> Task directions:
Restate word for word the lines below from the one that has "How do I perform: Select" through the one that has "Task: Switch disk type to NVME", keeping both and dropping all pictures.

> The input:

____________________

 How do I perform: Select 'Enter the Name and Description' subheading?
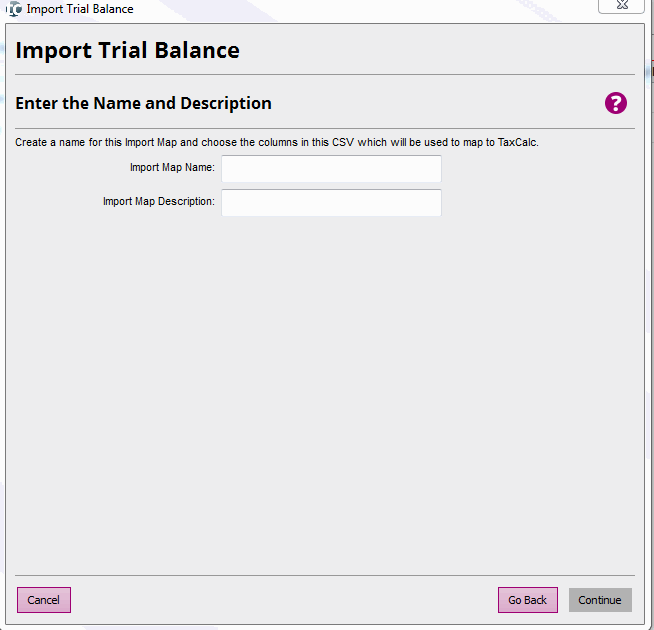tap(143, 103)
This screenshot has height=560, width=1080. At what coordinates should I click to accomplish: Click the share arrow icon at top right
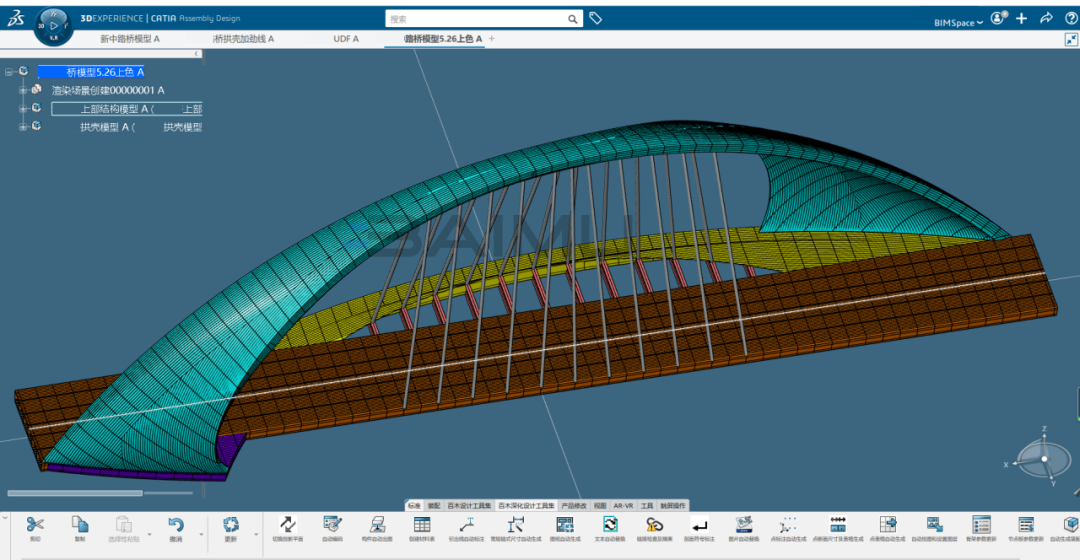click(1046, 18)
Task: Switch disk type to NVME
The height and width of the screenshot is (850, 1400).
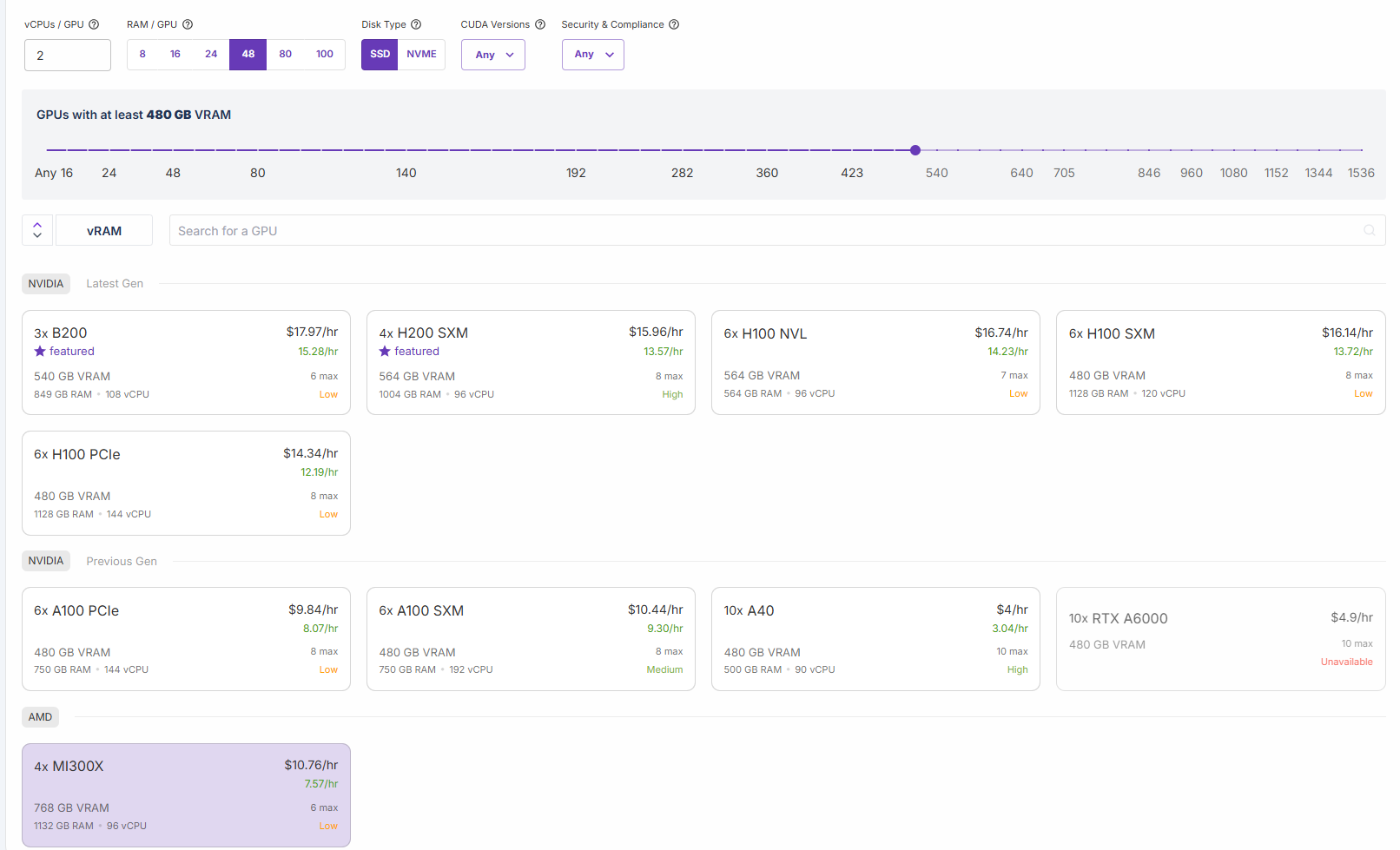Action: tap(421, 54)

____________________

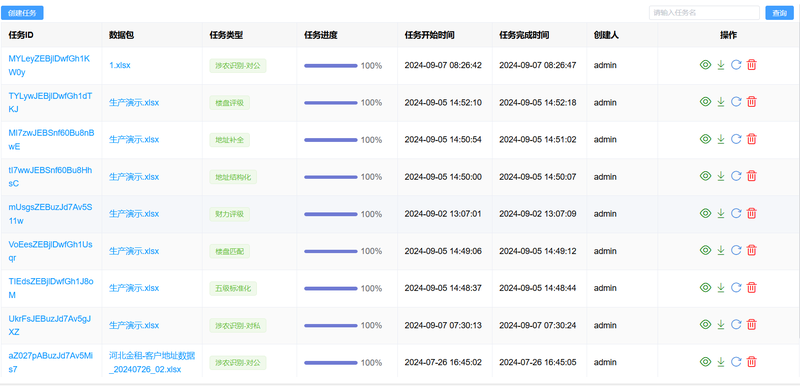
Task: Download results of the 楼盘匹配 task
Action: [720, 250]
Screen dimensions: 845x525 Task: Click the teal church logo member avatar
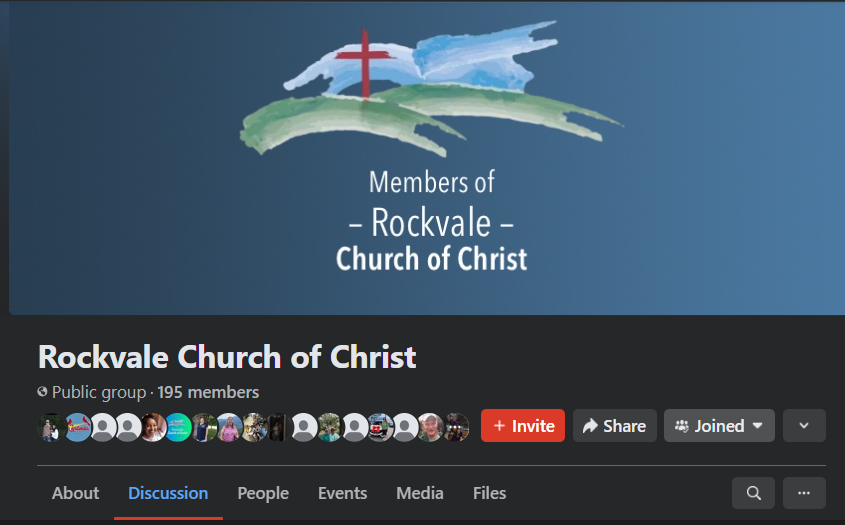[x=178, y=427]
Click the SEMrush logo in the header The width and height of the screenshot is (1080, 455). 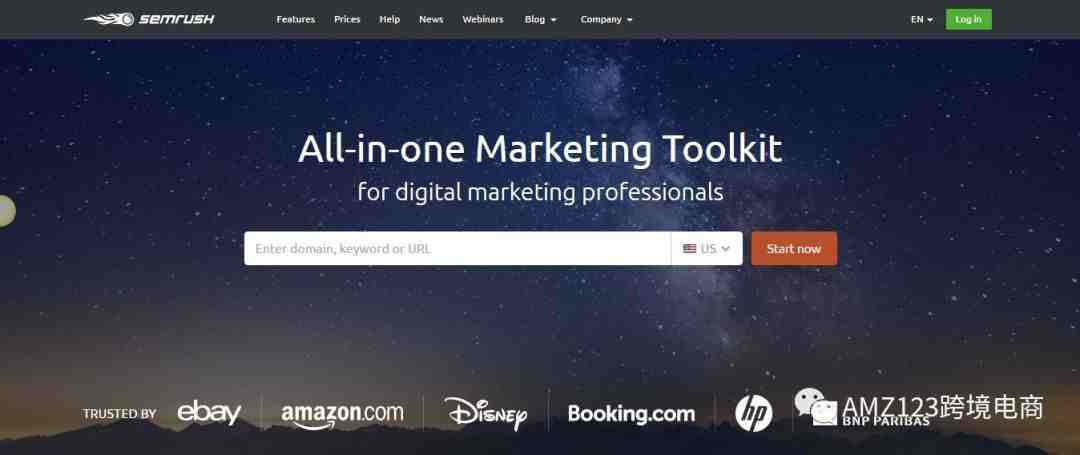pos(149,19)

____________________

> Response:
 How do I perform: Select 'Enter the Name and Description' subheading?
tap(143, 103)
This screenshot has height=560, width=1080. At what coordinates should I click to accomplish: Click the share arrow icon at top right
click(1046, 18)
Task: Switch disk type to NVME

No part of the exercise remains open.